In a 12-week program with 956 people, those who more often acted differently than their usual selves changed their underlying traits more in that same direction. Change was strongest when people genuinely committed to the goal, completed more if-then plans, and enjoyed the new actions, not from merely wanting or believing change was possible.

At a glance
Field
Personality psychology
Design
Longitudinal intervention study
Participants
956 participants
Strength of evidence

Most of us have quietly wished we were a little different, a bit more outgoing, a touch calmer, more organized than we tend to be. For a long time, the received wisdom was that personality is fixed by adulthood. But a growing body of research says traits really can shift, and a large 12-week study set out to answer the more practical question: when personality change works, what is actually driving it?

What the researchers wanted to know

Recent studies had already suggested that "personality traits can change through interventions". What remained murky was "what drives individual differences in intervention gains", or why some people gain more from these programs than others. The researchers wanted to open that black box.

Drawing on theories of personality development and behavior change, they asked two linked questions. First, do the small, day-to-day changes in how you actually behave, your momentary personality states, explain how much your deeper traits shift? And second, can differences in those gains be traced back to how motivated and engaged people were during the program?

In short, they were hunting for the ingredients that separate people who change a lot from people who change a little.

How they studied it

The study was built around a 12-week personality intervention with a substantial sample of 956 participants. To capture change at multiple levels, the researchers collected daily and weekly measures of participants' personality states, the way they were behaving in the moment, alongside trait measures reported both by the participants themselves and by observers who knew them.

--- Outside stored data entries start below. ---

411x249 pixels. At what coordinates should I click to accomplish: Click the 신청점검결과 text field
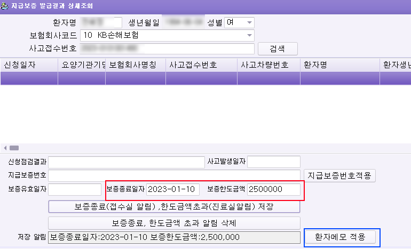point(126,162)
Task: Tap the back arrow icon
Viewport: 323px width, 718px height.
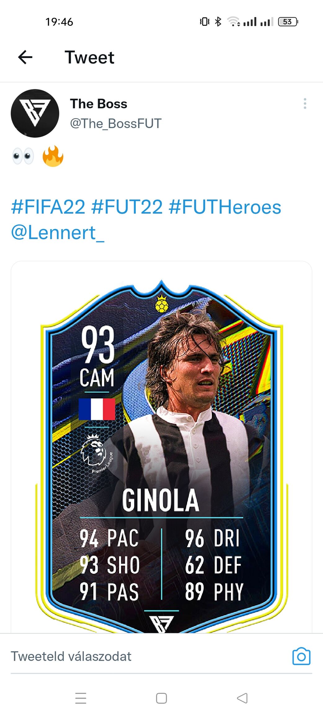Action: [25, 57]
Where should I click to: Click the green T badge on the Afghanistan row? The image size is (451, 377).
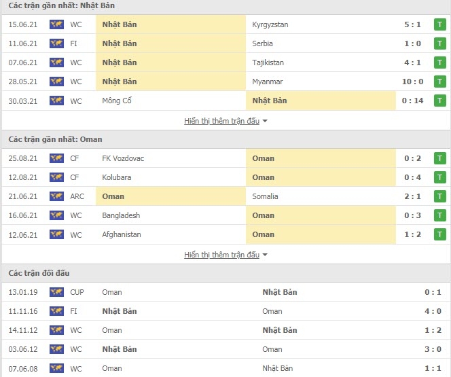pos(439,234)
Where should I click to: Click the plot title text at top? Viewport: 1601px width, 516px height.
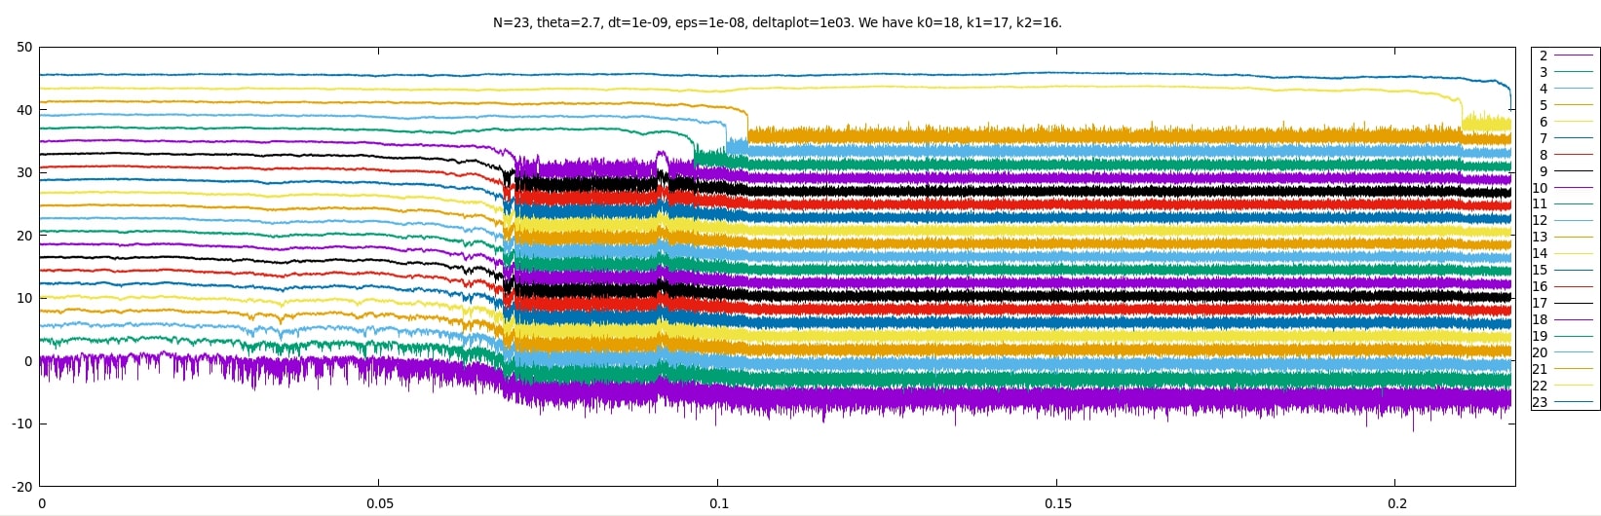click(x=777, y=22)
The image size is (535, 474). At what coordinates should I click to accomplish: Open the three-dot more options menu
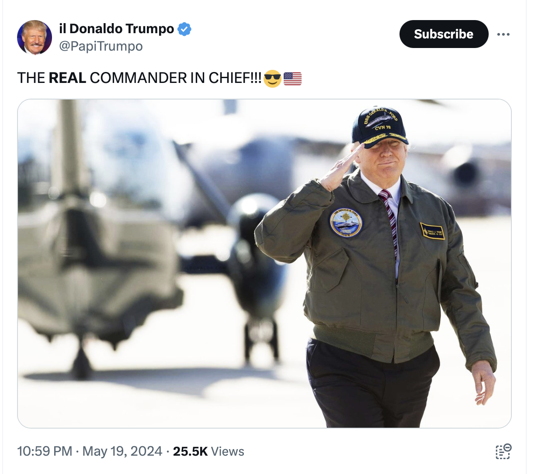tap(503, 34)
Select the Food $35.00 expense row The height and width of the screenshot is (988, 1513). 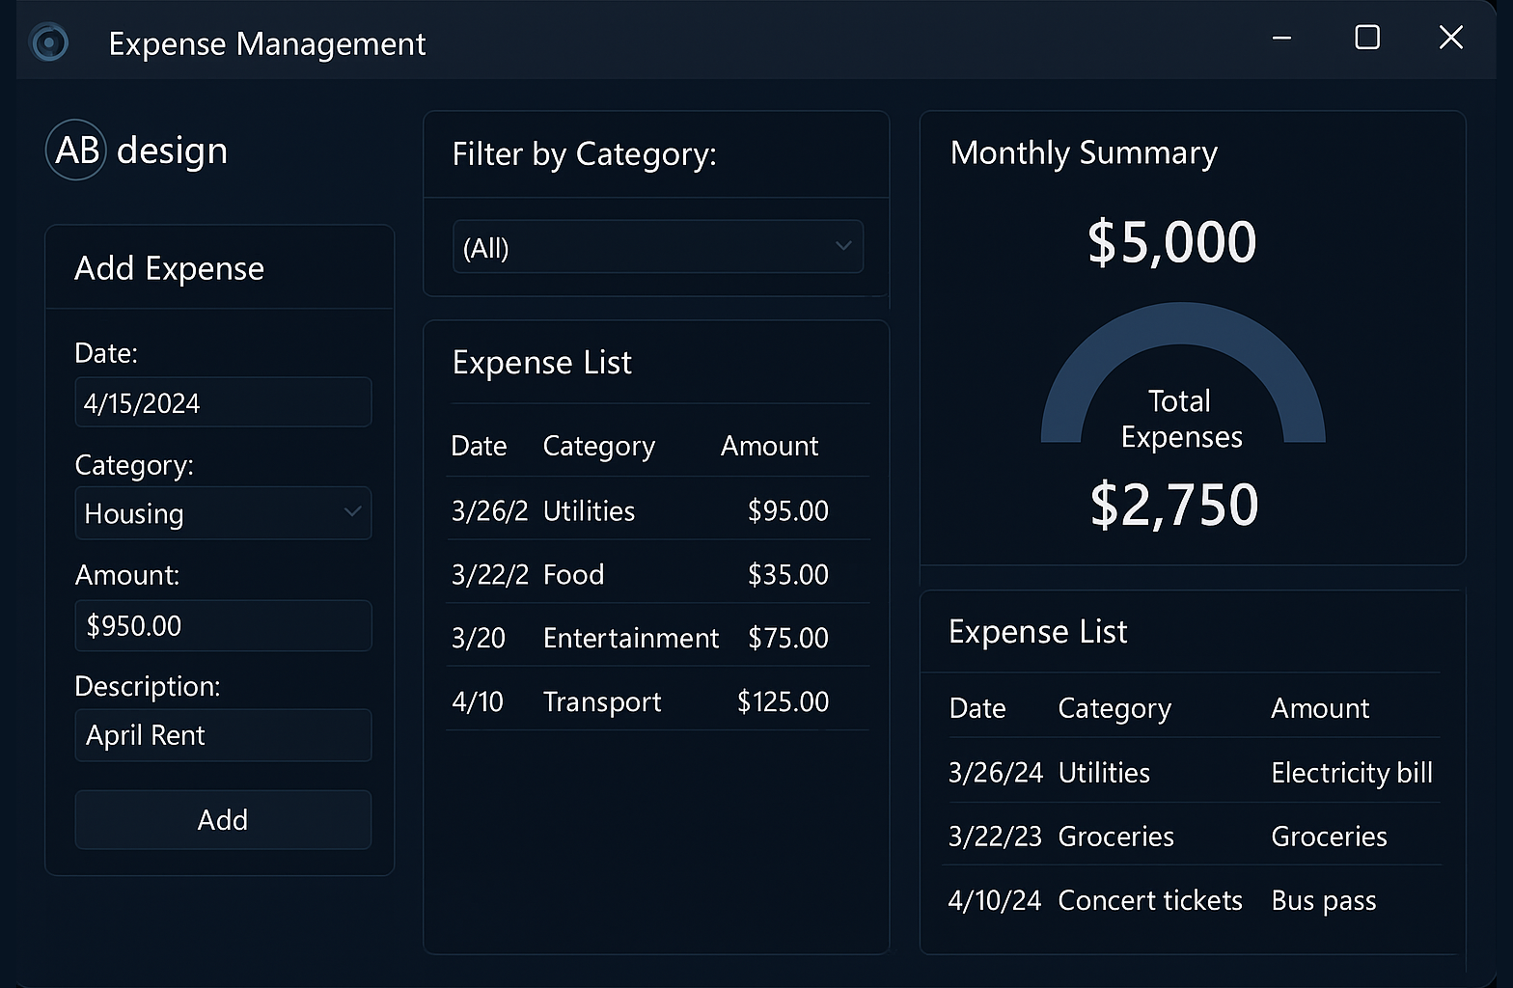click(657, 574)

This combination is notable: including observer reports means the findings do not rest only on how people rated themselves, which adds a layer of credibility. There was also a control group for comparison. By tracking states frequently and traits over the full span, the researchers could see whether nudging your everyday behavior away from your usual self translated into lasting change in your underlying character.

What they found

The central result was that people who showed stronger state deviations from their initial trait level, meaning they more often acted differently than their usual selves, changed more in their traits in that same direction. In plain terms, practicing being different day to day was linked to actually becoming different.

Beyond that, both the state and trait changes were stronger when three things were present: participants were "more committed to their change goal", they completed more implementation intentions, the specific if-then plans for acting differently, and they enjoyed carrying out those actions, a kind of reinforcement.

Notably, some things people might assume matter "had no consistent effects", including the raw strength of the desire to change, how attainable people expected change to be, and their belief that personality can change at all, though most participants already scored high on those. The control group showed no average changes and none of these effects.

Participants who showed stronger state deviations from the initial trait level changed more in their traits in the corresponding direction.

From the study, Olaru et al., European Journal of Personality (2026) · read it

What this means for you

This is genuinely hopeful and refreshingly concrete. If you want to shift a trait, the path that showed up here is behavioral: you change by repeatedly acting in the new direction, letting your day-to-day states drift away from your default, until the deeper trait follows.

Wishing hard or simply believing change is possible was not what moved the needle; doing the reps was. Three levers stand out as things you can actually influence. Commit genuinely to the goal rather than holding it loosely.

Use implementation intentions, concrete if-then plans that spell out exactly when and how you will act differently, so the new behavior has a trigger. And design the practice so you actually enjoy it, because the people who found their actions rewarding changed more. That last point is a quiet reframe: making change pleasant is not indulgent, it appears to be part of what makes it work.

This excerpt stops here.